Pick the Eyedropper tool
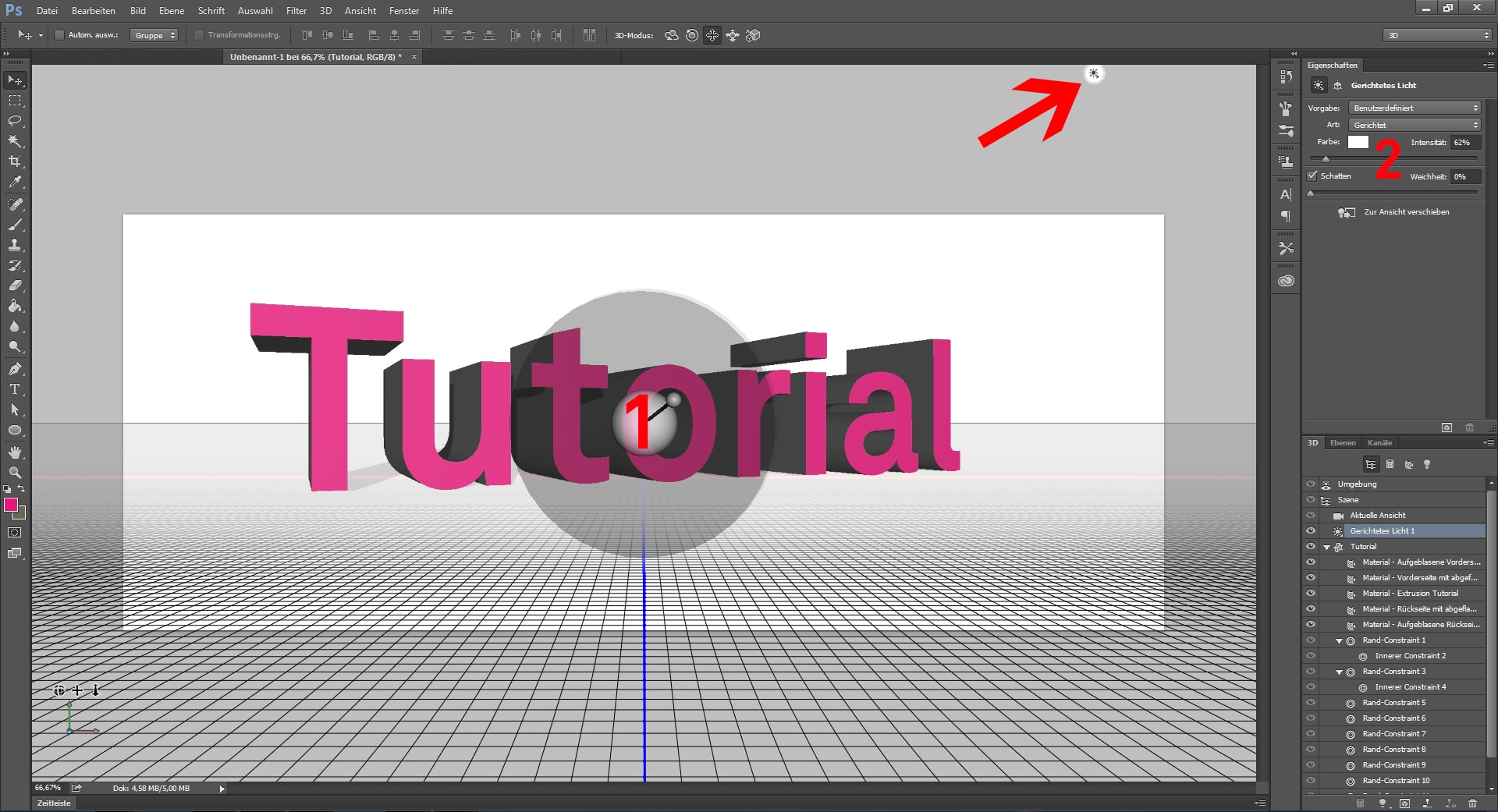The image size is (1498, 812). pos(15,182)
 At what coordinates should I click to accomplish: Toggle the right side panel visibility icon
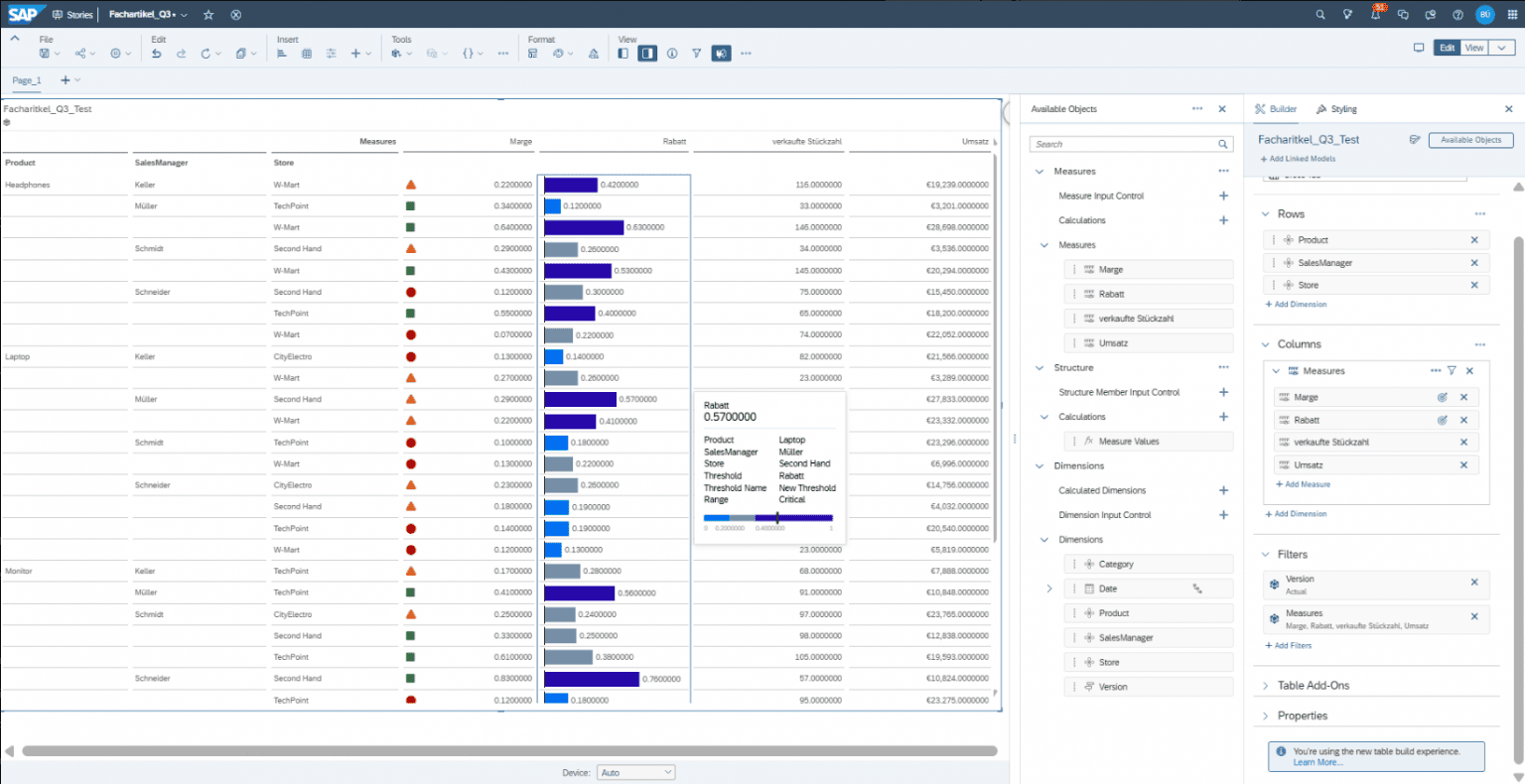pyautogui.click(x=646, y=53)
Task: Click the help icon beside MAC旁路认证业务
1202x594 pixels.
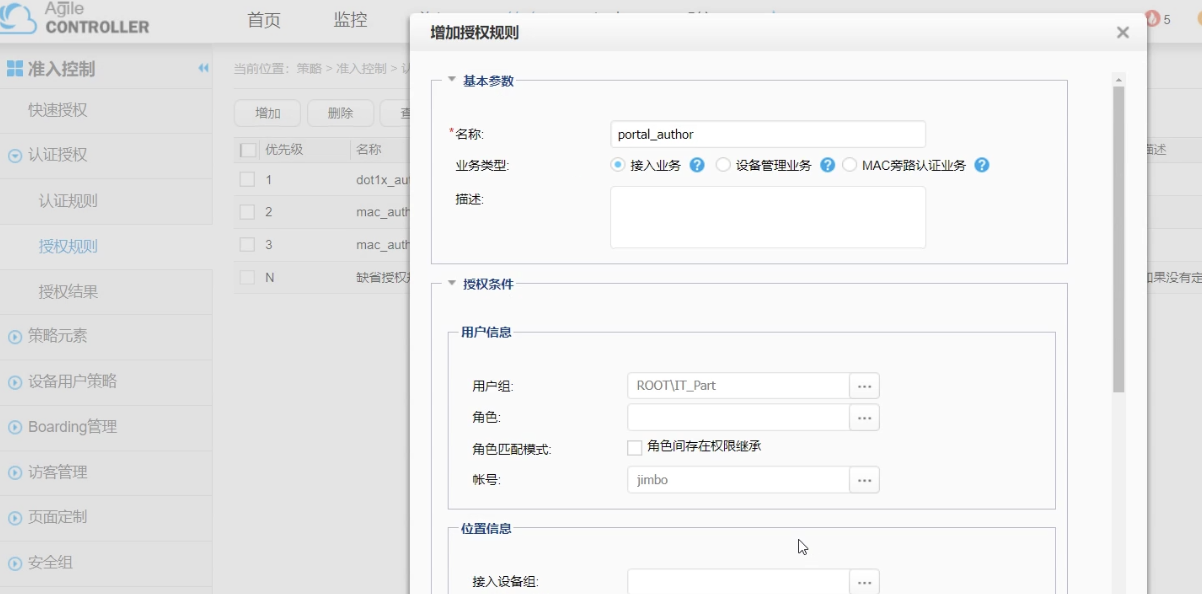Action: (x=981, y=165)
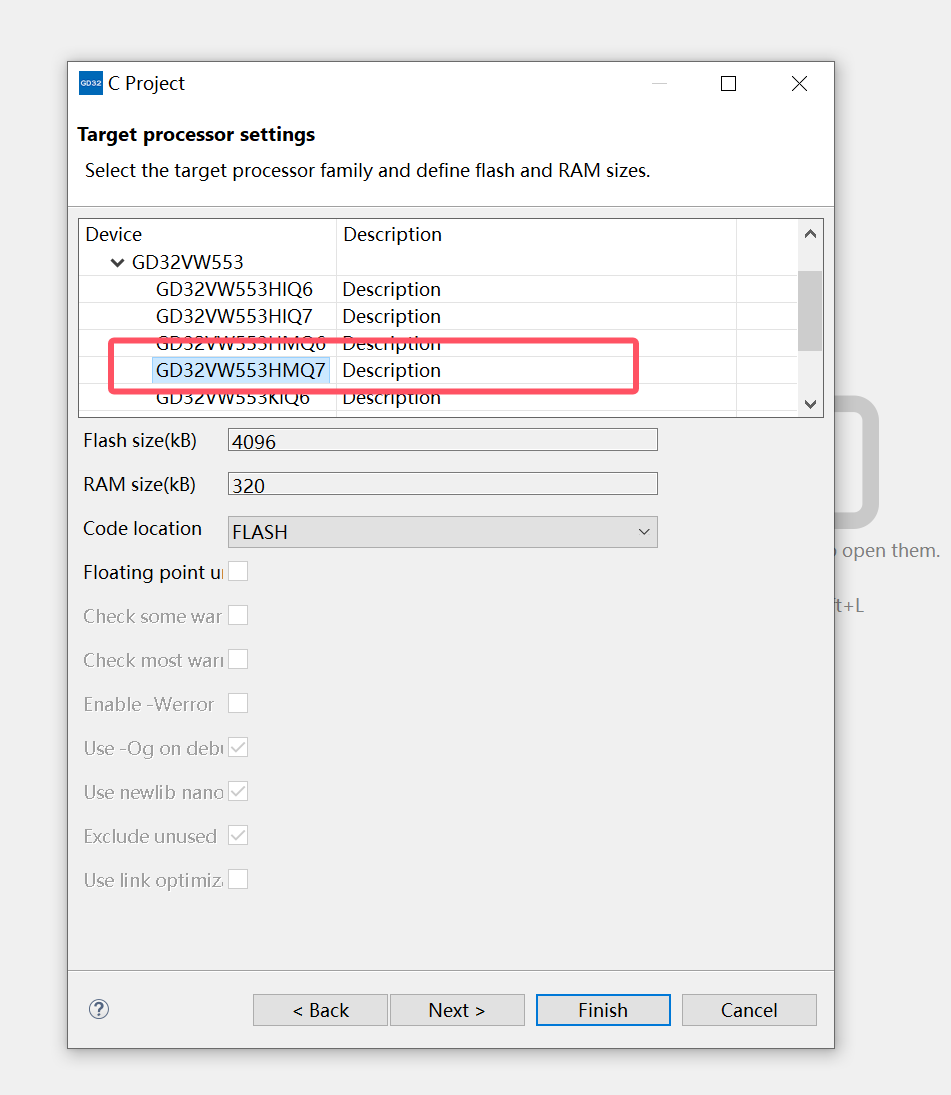Select the GD32VW553HMQ7 device row

pos(240,371)
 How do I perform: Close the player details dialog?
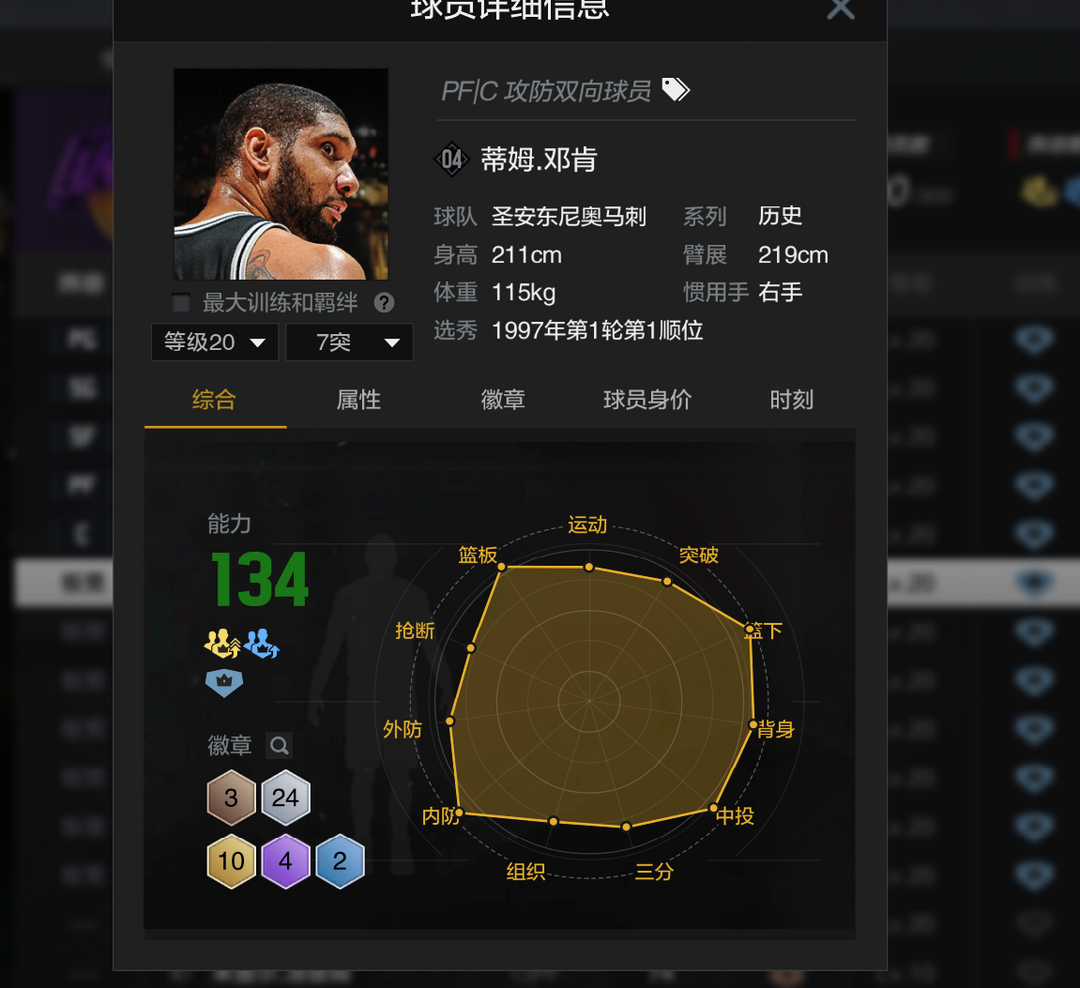(x=840, y=8)
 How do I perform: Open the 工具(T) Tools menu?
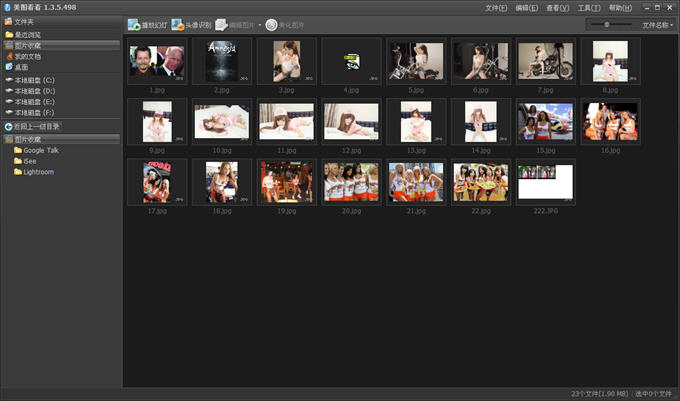[x=589, y=7]
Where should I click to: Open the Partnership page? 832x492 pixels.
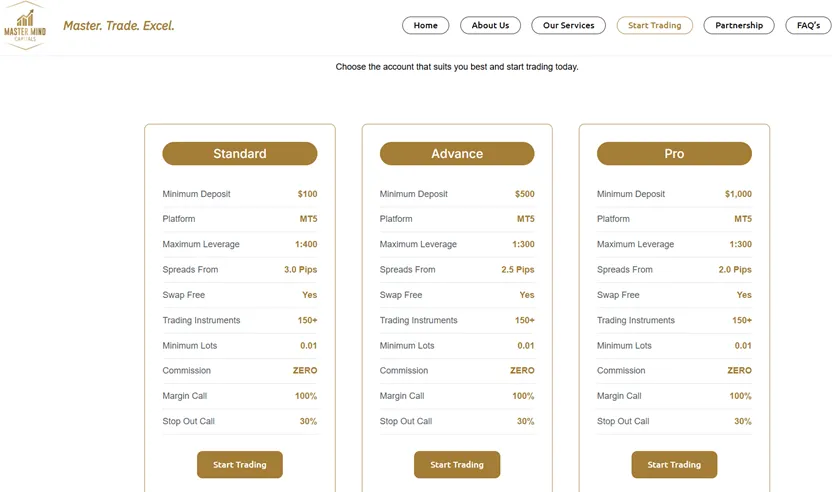click(x=739, y=25)
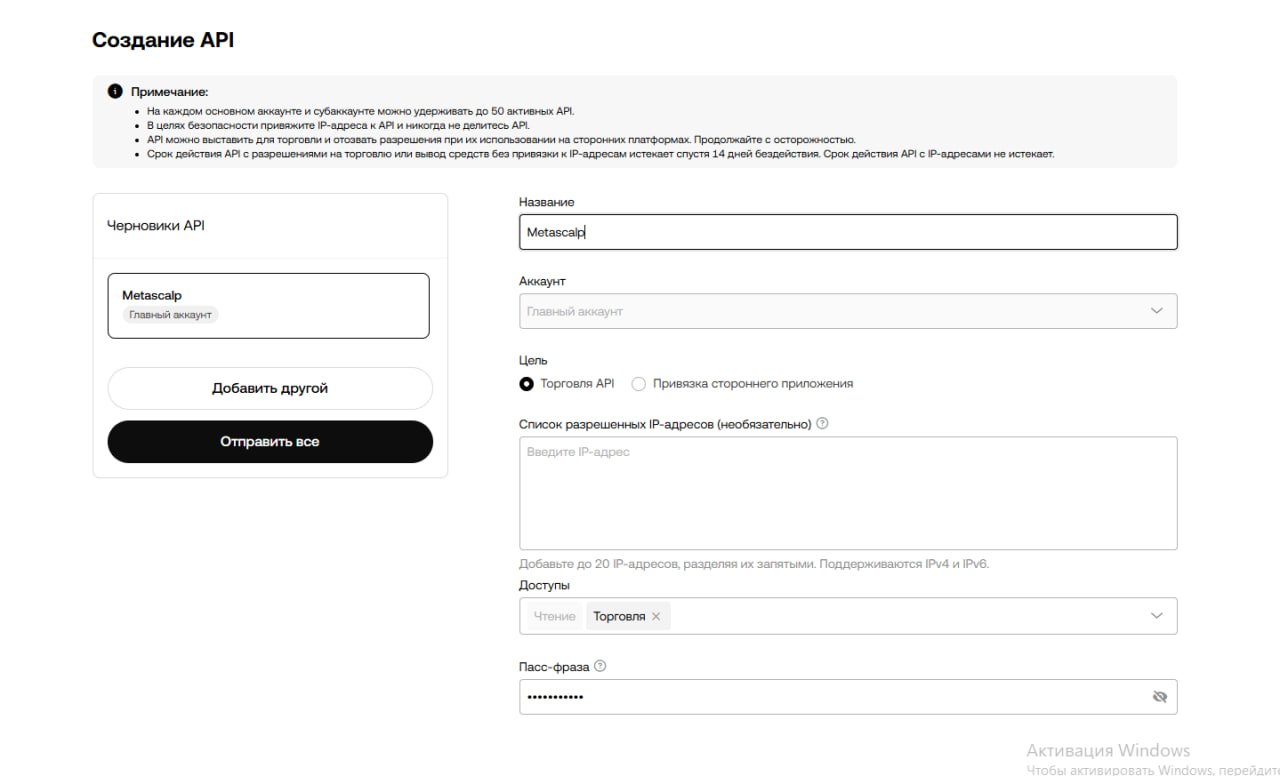Click the Отправить все button
This screenshot has width=1280, height=776.
coord(270,441)
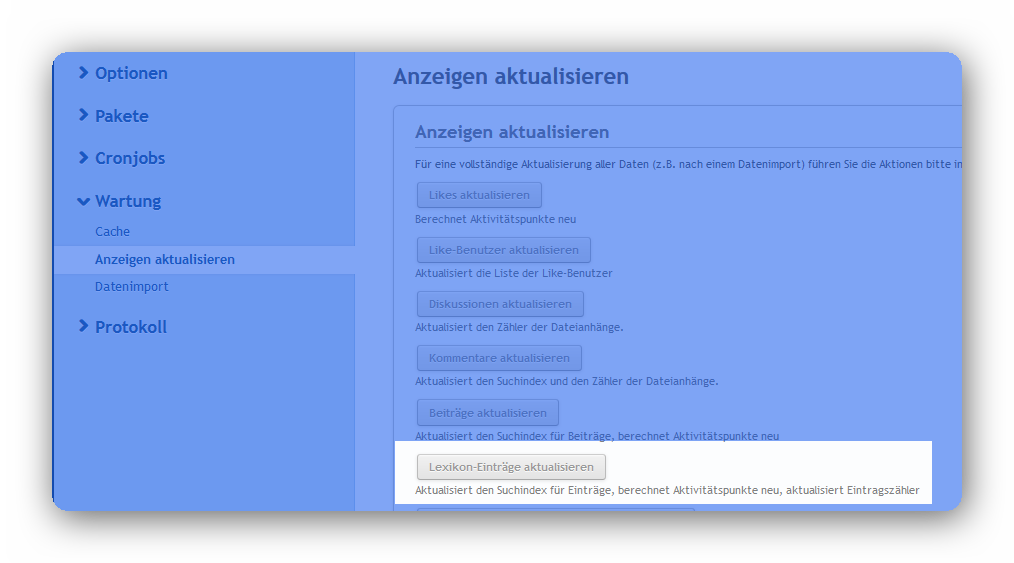
Task: Click the arrow icon beside Pakete
Action: pyautogui.click(x=84, y=116)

◆ Assignment
Drop the pictures and give every line above again exactly.

◆ Response to the exercise
Pick the Eyedropper tool
The image size is (1498, 812). pos(15,182)
 At what coordinates should I click to accomplish: Toggle the right side panel visibility icon
pyautogui.click(x=646, y=53)
Task: Click the help icon beside MAC旁路认证业务
1202x594 pixels.
Action: (x=981, y=165)
Select the GD32VW553HMQ7 device row

pos(240,371)
 How do I perform: Close the player details dialog?
(x=840, y=8)
 How do I perform: Open the 工具(T) Tools menu?
[x=589, y=7]
Where should I click to: Open the Partnership page? 832x492 pixels.
click(x=739, y=25)
Click the Отправить все button
This screenshot has width=1280, height=776.
coord(270,441)
Task: Click the arrow icon beside Pakete
Action: pyautogui.click(x=84, y=116)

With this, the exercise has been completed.